▽
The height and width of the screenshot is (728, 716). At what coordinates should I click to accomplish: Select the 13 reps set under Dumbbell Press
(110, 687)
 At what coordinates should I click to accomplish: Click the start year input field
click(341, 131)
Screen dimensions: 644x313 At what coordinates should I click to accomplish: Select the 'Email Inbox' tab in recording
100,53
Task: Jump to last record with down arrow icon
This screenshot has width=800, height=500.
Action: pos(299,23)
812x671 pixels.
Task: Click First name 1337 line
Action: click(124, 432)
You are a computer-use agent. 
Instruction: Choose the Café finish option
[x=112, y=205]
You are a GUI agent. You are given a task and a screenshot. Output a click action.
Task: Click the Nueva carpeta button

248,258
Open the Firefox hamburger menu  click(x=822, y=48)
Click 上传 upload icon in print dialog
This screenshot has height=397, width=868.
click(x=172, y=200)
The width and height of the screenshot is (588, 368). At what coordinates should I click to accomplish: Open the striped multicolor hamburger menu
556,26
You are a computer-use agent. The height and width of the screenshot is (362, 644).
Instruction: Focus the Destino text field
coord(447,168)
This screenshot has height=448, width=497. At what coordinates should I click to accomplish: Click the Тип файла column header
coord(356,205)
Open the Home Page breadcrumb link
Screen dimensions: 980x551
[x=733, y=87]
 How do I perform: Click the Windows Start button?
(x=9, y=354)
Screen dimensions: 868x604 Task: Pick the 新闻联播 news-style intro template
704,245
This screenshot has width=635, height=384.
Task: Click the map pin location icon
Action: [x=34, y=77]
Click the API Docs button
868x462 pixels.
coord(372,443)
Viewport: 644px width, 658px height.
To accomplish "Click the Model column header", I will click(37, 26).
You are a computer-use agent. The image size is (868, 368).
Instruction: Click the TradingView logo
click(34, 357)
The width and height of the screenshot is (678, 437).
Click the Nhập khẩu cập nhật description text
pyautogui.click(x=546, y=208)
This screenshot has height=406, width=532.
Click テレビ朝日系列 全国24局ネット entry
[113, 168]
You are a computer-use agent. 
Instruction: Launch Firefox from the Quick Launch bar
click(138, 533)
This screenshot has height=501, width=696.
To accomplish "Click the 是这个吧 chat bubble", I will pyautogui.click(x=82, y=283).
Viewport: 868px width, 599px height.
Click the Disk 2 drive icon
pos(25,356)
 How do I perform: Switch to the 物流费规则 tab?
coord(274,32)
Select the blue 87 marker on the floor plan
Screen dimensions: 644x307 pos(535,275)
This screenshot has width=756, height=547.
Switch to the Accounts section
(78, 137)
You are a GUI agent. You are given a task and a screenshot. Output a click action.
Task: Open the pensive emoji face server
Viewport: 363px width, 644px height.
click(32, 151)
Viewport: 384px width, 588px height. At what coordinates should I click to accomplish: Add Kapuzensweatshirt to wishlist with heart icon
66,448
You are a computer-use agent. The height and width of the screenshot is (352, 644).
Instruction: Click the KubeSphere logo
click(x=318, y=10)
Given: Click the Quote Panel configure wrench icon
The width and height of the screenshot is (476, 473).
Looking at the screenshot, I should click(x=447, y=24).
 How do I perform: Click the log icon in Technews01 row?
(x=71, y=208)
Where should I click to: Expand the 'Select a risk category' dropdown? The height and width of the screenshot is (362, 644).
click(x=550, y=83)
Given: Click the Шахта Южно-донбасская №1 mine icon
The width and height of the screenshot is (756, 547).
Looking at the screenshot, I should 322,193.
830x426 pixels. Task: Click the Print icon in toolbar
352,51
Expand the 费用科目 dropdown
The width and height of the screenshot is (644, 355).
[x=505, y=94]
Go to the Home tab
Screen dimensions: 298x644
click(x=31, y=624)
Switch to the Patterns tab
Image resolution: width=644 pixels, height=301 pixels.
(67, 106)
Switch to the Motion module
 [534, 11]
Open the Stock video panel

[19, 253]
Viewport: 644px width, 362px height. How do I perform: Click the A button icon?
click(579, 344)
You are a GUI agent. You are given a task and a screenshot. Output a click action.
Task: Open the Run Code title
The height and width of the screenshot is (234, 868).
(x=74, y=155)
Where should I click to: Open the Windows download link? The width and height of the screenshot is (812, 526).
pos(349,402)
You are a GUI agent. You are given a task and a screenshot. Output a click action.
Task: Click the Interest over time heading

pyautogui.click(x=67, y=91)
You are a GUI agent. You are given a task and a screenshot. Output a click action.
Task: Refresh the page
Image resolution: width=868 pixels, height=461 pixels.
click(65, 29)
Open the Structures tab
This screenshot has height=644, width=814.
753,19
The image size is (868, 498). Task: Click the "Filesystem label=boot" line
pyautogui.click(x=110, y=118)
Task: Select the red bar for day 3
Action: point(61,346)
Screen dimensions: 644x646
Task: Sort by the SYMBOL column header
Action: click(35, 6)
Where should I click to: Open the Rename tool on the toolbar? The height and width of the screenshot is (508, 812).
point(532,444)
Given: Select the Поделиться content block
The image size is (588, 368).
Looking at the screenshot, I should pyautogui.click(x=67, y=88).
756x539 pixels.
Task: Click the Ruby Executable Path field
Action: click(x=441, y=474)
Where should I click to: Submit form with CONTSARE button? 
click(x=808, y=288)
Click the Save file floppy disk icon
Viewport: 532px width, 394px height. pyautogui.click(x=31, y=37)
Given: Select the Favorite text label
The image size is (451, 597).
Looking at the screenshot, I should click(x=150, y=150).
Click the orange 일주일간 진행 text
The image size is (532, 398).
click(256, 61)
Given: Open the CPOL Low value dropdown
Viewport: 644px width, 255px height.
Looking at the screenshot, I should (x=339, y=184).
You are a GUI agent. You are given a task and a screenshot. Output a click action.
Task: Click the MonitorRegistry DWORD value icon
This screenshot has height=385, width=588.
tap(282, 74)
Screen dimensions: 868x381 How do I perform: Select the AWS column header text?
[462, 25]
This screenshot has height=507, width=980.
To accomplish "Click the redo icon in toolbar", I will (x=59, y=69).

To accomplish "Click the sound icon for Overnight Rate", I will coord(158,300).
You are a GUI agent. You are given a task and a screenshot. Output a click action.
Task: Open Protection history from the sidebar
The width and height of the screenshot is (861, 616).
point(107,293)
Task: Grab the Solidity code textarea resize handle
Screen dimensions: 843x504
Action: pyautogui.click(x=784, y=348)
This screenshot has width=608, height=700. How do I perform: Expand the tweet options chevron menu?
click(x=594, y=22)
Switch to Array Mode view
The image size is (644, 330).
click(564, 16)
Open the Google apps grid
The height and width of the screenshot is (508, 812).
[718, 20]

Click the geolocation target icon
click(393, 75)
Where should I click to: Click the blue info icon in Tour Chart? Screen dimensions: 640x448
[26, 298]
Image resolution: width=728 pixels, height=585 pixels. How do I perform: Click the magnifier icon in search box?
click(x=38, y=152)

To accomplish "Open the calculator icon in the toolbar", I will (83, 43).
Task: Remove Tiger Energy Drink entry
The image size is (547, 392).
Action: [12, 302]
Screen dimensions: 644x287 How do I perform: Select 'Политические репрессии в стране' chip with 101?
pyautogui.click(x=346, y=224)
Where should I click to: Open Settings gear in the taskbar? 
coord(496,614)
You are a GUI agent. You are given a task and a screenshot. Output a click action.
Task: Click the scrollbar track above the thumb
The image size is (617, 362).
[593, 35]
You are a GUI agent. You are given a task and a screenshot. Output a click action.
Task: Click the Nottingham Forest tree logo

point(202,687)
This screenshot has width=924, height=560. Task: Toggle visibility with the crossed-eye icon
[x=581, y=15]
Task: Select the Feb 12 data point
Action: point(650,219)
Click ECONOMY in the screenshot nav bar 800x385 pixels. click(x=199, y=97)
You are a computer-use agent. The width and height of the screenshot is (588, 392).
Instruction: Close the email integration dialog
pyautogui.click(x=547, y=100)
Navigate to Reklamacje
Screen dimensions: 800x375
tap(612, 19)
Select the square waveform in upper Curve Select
△
About this task » Your task is to collect every line above that contains the word "will".

Task result »
To accomplish "Click the Model column header", I will click(37, 26).
To accomplish "Click the 是这个吧 chat bubble", I will pyautogui.click(x=82, y=283).
To accomplish "Click the redo icon in toolbar", I will (x=59, y=69).
To accomplish "Click the sound icon for Overnight Rate", I will coord(158,300).
To accomplish "Open the calculator icon in the toolbar", I will (83, 43).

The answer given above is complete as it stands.